• [What the task requires]: As you look over the data below, please find each line where the word "Privacy" appears, then copy it.

• [Data excerpts]:
|---|

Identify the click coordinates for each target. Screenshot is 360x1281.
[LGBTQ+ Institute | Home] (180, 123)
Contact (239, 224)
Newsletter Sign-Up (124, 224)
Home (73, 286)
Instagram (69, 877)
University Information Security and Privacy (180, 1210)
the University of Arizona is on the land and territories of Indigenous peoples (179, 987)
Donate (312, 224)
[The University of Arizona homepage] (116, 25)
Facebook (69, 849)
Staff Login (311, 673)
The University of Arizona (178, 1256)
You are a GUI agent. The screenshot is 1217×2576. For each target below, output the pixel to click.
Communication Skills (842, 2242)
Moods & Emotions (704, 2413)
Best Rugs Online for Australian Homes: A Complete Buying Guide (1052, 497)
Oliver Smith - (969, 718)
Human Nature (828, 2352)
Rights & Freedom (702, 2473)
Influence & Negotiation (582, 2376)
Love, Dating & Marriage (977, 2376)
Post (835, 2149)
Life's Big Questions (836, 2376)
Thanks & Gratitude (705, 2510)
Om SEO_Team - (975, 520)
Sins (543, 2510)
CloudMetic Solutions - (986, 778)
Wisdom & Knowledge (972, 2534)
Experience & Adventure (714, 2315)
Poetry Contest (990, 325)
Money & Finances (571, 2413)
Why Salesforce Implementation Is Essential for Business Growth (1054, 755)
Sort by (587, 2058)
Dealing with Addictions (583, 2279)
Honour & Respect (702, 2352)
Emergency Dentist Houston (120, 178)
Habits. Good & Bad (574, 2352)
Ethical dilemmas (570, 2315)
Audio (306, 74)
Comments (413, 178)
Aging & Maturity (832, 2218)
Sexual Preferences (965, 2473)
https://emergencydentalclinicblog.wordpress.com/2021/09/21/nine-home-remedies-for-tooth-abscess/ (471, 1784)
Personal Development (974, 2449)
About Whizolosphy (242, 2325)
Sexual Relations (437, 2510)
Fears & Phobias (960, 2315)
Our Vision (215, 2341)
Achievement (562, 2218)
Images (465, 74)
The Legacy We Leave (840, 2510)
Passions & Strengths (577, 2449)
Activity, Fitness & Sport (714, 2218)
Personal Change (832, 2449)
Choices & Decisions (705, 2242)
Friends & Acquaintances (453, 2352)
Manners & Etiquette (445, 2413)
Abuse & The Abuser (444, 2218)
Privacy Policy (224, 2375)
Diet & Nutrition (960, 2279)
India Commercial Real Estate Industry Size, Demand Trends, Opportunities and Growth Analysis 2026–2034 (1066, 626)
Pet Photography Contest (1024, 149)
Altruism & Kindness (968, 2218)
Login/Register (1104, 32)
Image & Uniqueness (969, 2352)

|---|

• [Reply]:
University Information Security and Privacy (180, 1210)
Privacy Policy (224, 2375)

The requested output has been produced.